Revenue/(Receivables)
■ Revenue has increased by 11·8% ((161·5 – 144·4)/144·4 × 100). Overstatement could arise if rebates due to customers
have not yet been accounted for in full (as they are calculated in arrears). If rebates have still to be accounted for trade
receivables will be similarly overstated.
Materials expense
■ Materials expense has increased by 17·8% ((88.0 – 74·7)/74·7 × 100). This is more than the increase in revenue. This
could be legitimate (e.g. if fuel costs have increased significantly). However, the increase could indicate misclassification
of:
– revenue expenditure (see fall in other expenses below);
– capital expenditure (e.g. on overhauls or major refurbishment) as revenue;
– finance lease payments as operating lease.
Depreciation/amortisation
■ This has fallen by 10·5% ((8·5 – 9·5)/9·5 × 100). This could be valid (e.g. if Yates has significant assets already fully
depreciated or the asset base is lower since last year’s restructuring). However, there is a risk of understatement if, for
example:
– not all assets have been depreciated (or depreciated at the wrong rates, or only for 11 months of the year);
– cost of non-current assets is understated (e.g. due to failure to recognise capital expenditure)1;
– impairment losses have not been recognised (as compared with the prior year).

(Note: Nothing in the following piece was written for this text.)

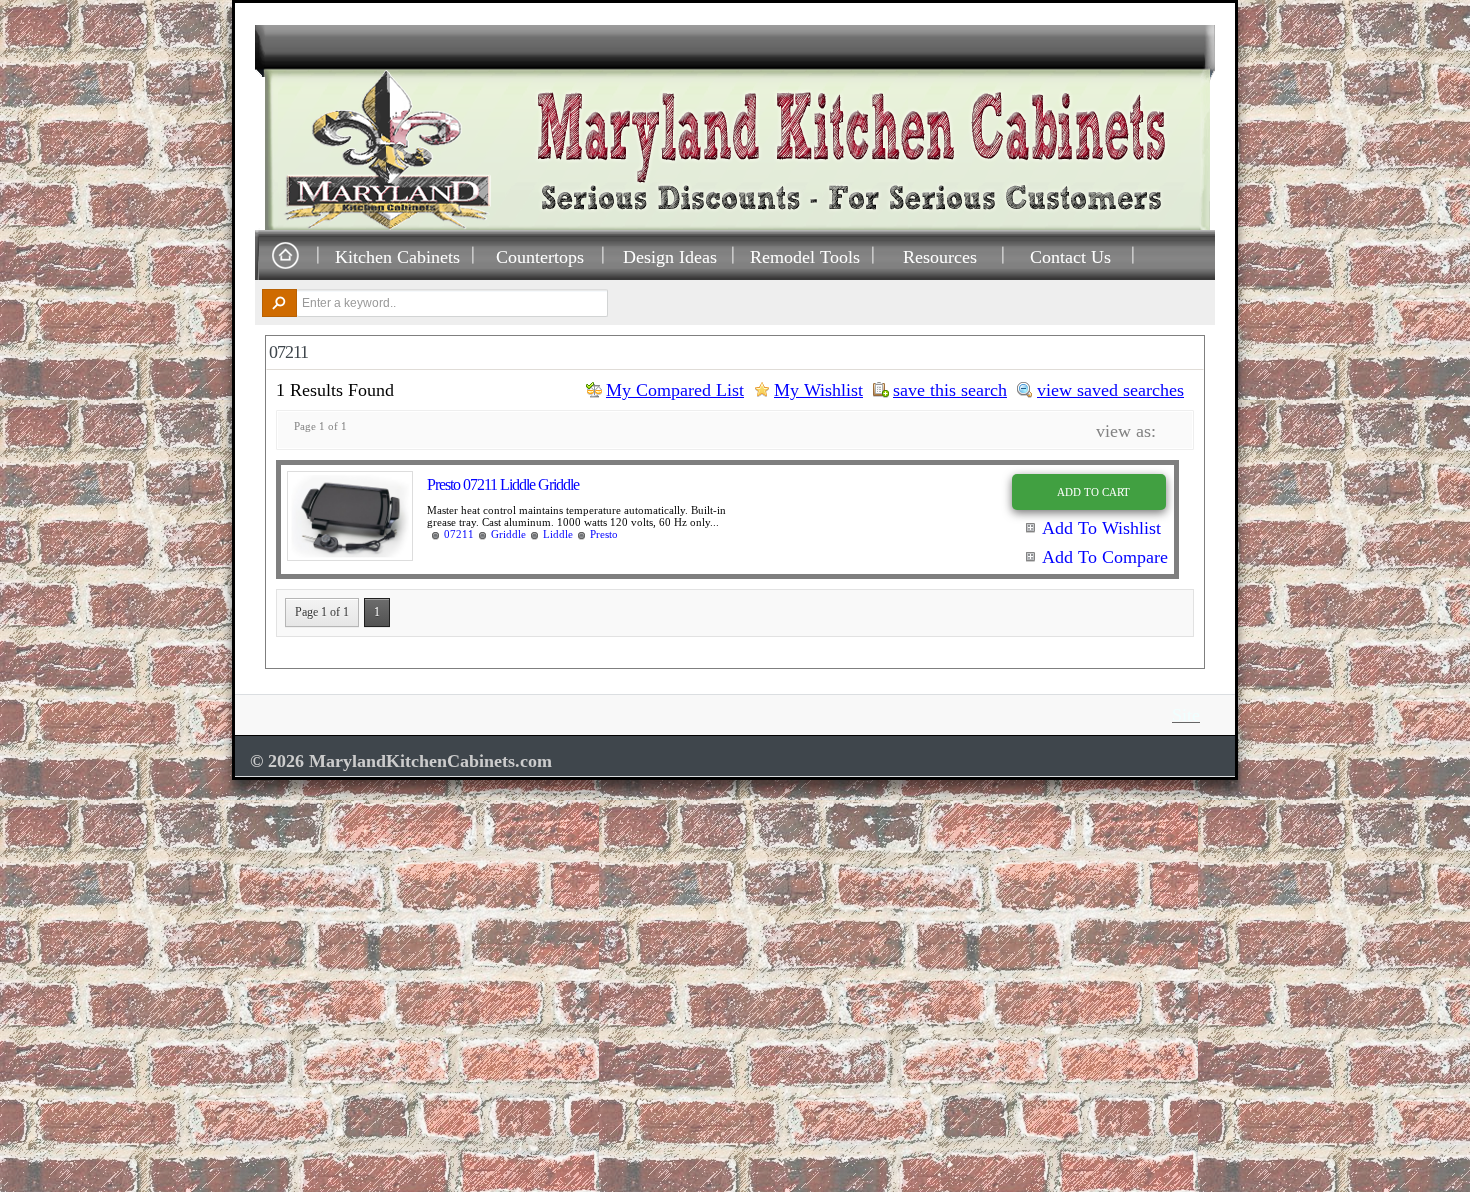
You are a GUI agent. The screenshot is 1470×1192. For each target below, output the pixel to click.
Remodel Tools (805, 256)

Tutorial note: Depreciation on vehicles and transport equipment represents only 7% of cost. If all items were being
depreciated on a straight-line basis over eight years this should be 12·5%. The depreciation on other equipment looks more
reasonable as it amounts to 14% which would be consistent with an average age of vehicles of seven years (i.e. in the middle
of the range 3 – 13 years).
Other expenses
■ These have fallen by 15·5% ((19·6 – 23·2)/23·2 × 100). They may have fallen (e.g. following the restructuring) or may be
understated due to:
– expenses being misclassified as materials expense;
– underestimation of accrued expenses (especially as the financial reporting period has not yet expired).
Intangibles
■ Intangible assets have increased by $1m (16% on the prior year). Although this may only just be material to the
financial statements as a whole (see (a)) this is the net movement, therefore additions could be material.
■ Internally-generated intangibles will be overstated if:
– any of the IAS 38 recognition criteria cannot be demonstrated;
– any impairment in the year has not yet been written off in accordance with IAS 36 ‘Impairment of Assets’.
Tangible assets
■ The net book value of property (at cost) has fallen by 5%, vehicles are virtually unchanged (increased by just 2·5%)

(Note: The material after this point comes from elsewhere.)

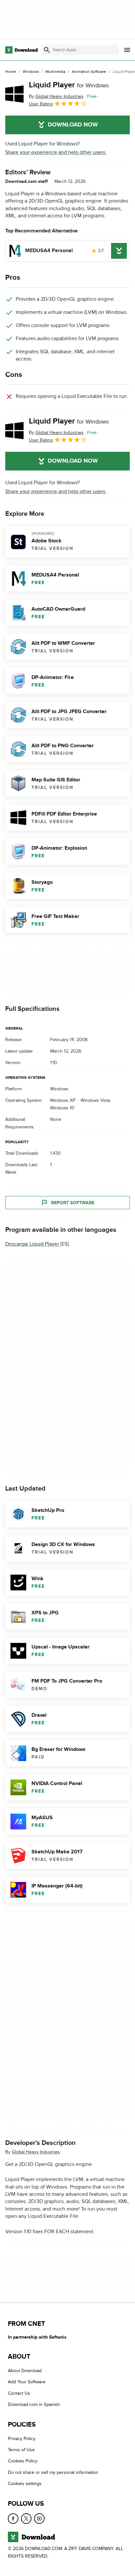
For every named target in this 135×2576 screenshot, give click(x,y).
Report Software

and other equipment (though the least material category) has fallen by 20·4%.
■ Vehicles and equipment may be overstated if:
– disposals have not been recorded;
– depreciation has been undercharged (e.g. not for a whole year);
– impairments have not yet been accounted for.
■ Understatement will arise if finance leases are treated as operating leases.
Receivables
■ Trade receivables have increased by just 2·2% (although sales increased by 11·8%) and may be understated due to a
cutoff error resulting in overstatement of cash receipts.
■ There is a risk of overstatement if sufficient allowances have not been made for the impairment of individually significant
balances and for the remainder assessed on a portfolio or group basis.
Restructuring provision
■ The restructuring provision that was made last year has fallen/been utilised by 10·2%. There is a risk of overstatement
if the provision is underutilised/not needed for the purpose for which it was established.
Finance lease liabilities
■ Although finance lease liabilities have increased (by $1m) there is a greater risk of understatement than overstatement
if leased assets are not recognised on the balance sheet (i.e. capitalised).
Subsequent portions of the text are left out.